* [Exercise materials]:

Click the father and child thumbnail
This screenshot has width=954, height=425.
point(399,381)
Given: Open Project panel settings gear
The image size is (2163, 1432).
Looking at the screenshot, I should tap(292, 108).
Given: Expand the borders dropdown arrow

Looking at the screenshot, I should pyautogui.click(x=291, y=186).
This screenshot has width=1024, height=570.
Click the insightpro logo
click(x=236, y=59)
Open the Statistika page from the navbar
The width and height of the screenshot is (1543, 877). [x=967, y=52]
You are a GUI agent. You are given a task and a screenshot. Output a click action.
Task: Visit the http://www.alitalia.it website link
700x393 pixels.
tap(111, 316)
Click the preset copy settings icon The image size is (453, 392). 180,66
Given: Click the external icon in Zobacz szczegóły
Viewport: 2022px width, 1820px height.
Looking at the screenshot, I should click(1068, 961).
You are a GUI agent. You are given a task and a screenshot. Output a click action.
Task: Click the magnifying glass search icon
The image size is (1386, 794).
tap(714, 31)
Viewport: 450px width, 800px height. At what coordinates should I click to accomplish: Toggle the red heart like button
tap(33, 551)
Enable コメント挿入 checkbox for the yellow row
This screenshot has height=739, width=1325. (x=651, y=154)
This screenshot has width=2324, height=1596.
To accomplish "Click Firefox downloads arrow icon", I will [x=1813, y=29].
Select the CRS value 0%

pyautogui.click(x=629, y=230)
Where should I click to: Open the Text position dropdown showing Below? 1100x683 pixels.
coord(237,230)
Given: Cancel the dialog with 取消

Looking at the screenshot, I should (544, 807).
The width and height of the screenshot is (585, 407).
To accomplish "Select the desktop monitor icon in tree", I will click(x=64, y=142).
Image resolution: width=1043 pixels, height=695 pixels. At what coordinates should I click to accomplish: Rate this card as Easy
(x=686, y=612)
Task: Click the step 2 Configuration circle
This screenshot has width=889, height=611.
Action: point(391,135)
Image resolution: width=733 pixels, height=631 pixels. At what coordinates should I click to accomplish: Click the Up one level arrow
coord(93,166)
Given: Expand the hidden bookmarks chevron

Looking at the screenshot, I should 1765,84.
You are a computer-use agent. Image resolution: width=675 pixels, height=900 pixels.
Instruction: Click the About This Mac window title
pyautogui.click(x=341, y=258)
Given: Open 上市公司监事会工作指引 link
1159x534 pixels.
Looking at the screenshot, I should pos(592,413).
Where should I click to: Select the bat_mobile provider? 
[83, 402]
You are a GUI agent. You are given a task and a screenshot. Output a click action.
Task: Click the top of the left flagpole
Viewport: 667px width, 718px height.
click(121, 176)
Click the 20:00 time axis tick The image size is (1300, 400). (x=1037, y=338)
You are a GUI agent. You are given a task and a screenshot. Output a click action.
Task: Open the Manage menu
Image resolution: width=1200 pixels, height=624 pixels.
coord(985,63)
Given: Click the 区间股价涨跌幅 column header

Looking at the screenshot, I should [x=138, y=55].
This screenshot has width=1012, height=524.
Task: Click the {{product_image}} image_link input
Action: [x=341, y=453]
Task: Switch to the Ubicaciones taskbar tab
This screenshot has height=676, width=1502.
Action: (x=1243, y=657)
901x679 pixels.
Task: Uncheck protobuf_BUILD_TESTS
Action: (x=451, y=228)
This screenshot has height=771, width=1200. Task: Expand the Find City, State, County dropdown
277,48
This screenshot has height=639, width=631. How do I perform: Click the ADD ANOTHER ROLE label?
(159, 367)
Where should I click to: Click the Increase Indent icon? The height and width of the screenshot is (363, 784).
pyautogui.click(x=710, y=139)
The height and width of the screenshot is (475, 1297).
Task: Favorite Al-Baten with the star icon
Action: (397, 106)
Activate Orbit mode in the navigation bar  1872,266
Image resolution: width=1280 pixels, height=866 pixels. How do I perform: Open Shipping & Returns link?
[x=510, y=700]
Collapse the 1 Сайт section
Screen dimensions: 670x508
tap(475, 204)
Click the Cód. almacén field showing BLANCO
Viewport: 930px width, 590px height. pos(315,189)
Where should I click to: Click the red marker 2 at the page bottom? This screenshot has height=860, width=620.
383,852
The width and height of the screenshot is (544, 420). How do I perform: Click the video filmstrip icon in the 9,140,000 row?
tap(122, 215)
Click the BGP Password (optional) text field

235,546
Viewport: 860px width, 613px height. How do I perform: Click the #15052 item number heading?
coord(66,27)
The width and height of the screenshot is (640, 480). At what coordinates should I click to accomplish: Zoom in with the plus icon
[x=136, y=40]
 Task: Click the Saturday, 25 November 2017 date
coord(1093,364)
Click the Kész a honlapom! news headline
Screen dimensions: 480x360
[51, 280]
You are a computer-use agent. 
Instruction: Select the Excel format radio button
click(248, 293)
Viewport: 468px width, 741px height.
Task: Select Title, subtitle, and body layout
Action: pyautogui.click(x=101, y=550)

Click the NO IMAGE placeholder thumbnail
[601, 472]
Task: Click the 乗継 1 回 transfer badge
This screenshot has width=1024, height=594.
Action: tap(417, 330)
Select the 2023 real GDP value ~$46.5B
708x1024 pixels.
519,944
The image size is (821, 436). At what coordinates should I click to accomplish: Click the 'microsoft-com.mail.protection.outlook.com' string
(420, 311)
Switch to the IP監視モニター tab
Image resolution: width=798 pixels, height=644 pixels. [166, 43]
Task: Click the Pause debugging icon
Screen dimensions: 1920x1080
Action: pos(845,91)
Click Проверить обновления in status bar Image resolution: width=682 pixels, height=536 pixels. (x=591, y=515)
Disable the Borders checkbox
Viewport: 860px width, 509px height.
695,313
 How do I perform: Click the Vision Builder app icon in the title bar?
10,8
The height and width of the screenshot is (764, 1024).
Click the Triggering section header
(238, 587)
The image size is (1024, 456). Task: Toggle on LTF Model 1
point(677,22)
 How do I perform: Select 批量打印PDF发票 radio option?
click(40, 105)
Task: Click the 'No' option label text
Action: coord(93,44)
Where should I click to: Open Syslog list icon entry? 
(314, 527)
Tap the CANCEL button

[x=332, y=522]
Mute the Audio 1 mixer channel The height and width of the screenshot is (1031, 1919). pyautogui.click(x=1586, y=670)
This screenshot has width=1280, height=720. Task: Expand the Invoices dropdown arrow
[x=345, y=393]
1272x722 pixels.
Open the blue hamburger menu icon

* [Task goal]: Copy the items from the first one down to the line that contains "tap(33, 551)", and swap "magnifying glass" for "loupe" while leaving everything else in those lines as it is.

* [Reply to the exercise]:
Click the father and child thumbnail
This screenshot has width=954, height=425.
point(399,381)
Given: Open Project panel settings gear
The image size is (2163, 1432).
Looking at the screenshot, I should tap(292, 108).
Given: Expand the borders dropdown arrow

Looking at the screenshot, I should pyautogui.click(x=291, y=186).
This screenshot has width=1024, height=570.
Click the insightpro logo
click(x=236, y=59)
Open the Statistika page from the navbar
The width and height of the screenshot is (1543, 877). [x=967, y=52]
You are a GUI agent. You are given a task and a screenshot. Output a click action.
Task: Visit the http://www.alitalia.it website link
700x393 pixels.
tap(111, 316)
Click the preset copy settings icon The image size is (453, 392). 180,66
Given: Click the external icon in Zobacz szczegóły
Viewport: 2022px width, 1820px height.
Looking at the screenshot, I should click(1068, 961).
You are a GUI agent. You are given a task and a screenshot. Output a click action.
Task: Click the loupe search icon
The image size is (1386, 794).
tap(714, 31)
Viewport: 450px width, 800px height. At what coordinates should I click to accomplish: Toggle the red heart like button
tap(33, 551)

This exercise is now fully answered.